Dichiarazioni che in realtà il prelato non avrebbe mai rilasciato.

Negli articoli si parla inoltre di un tentativo del vescovo di accattivarsi simpatie ed alleanze di uomini politici. Affermazioni che monsignor Francesco Miccichè ha ritenuto lesive.

Nel procedimento era coinvolto anche il giornalista Beppino Tartaro che è stato prosciolto.

 da Trapaniok.it

 

 

Notizia n°2

Tranchida e la “banda Bassotti”
 
Il sindaco di Erice è stato citato in giudizio per diffamazione.

“Non intendo sottostare ai condizionamenti politici della banda Bassotti”.

Il sindaco Giacomo Tranchida lo disse nel corso di un’accesa seduta scagliandosi contro i consiglieri dell’opposizione e lo ribadì al microfono di un’emittente televisiva.

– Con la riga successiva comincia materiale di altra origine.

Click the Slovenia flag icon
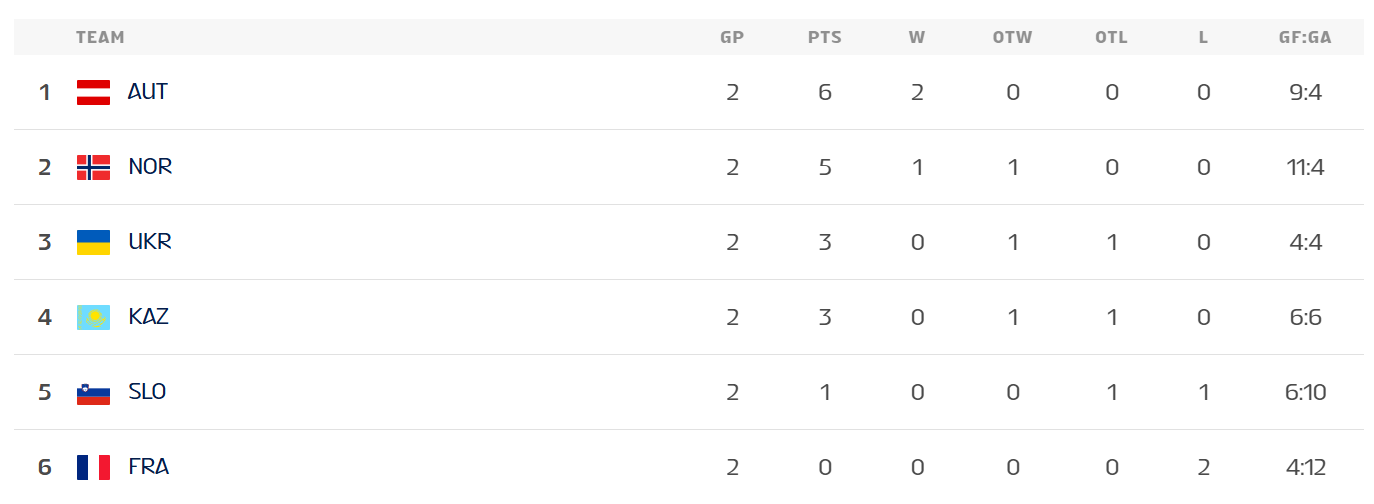coord(93,392)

Era l’estate di due anni fa. Giacomo Tranchida, da poco insediatosi sulla poltrona di sindaco di Erice, difendeva con orgoglio la propria autonomia da una opposizione che tentava di ostacolare l’azione della sua giunta. Quelle dichiarazioni potrebbero però costargli caro.

Il sindaco di Erice dovrà comparire il prossimo 26 maggio dinanzi i giudici per rispondere dell’accusa di diffamazione.

Il presidente del consiglio, Giovanna Millocca, passata dopo l’elezione all’opposizione, ed i consiglieri Francesco Mazziotta, Antonino Loggia, Vito Milana, Luigi Nacci, Antonio Tosto, Angela Pantaleo, Sergio Pace, Alberto Mazzeo, Giovanni Maltese ed Antonino Simonte hanno querelato Giacomo Tranchida per avere offeso il loro onore e decoro.

Nel procedimento è imputato anche Giuseppe Scicolone, sostenitore dell’amministrazione comunale, che, in una missiva inviata agli organi istituzionali del Comune di Erice ed a tutti gli organi di stampa, avrebbe offeso l’onore del presidente del consiglio.

Gli imputati saranno assistiti dagli avvocati Giuseppe Rando e Salvatore Galluffo che preannunciano battaglia.

 da Trapaniok.it

 

Trapani per il vescovo, il razzismo è “negazione del credo cattolico”

Nel corso dell’omelia per la festa della Dedicazione della Cattedrale il Vescovo di Trapani Francesco Micchichè ha lanciato un duro monito alla Chiesa trapanese ricordando a tutti i doveri cristiani:

Come Chiesa presente nel territorio di questa nostra amata Diocesi vogliamo essere lievito, fermento di pensiero credente, di cultura vera, di vita vera.

Potevamo non farci carico dei disperati del Sud del mondo che approdano nella nostra terra e non dare una risposta concreta di accoglienza di fronte all’emergenza che si profilava nel nostro territorio?

Anche qualche sedicente cristiano si è scandalizzato che abbiamo messo a disposizione locali, energie, risorse in favore di questi nostri fratelli.
Farsi prossimo dei più poveri non significa solo commuoversi davanti al televisore e poi rifiutare gli stranieri, questi poveri scampati a tragedie immani, solo perché si fanno presenza scomoda nei nostri paesi, nelle nostre città.

Dobbiamo stare attenti a non cadere nella trappola di un ragionamento distorto, non evangelico, egoista e razzista che vuole che ci sia accoglienza per i clandestini che arrivano sulle nostre coste ma lontano dal proprio territorio, dalla propria vista come se il solo vederli già possa turbare il sonno, generare paura o attaccare la sicurezza sociale , dando per sontato che questi nostri fratelli siano sempre e comunque dei delinquenti da tenere alla larga.

C’è forse una paura più sottile nella mente di alcuni, quella di una svalutazione “economica” dei quartieri, dei paesi dove gli extracomunitari vengono accolti? E’ solo una domanda ma se questo dubbio avesse attraversato la mente di qualche cristiano dobbiamo dire con chiarezza che questo modo di pensare è una vergogna che non ci fa onore, è la negazione del nostro credo cattolico.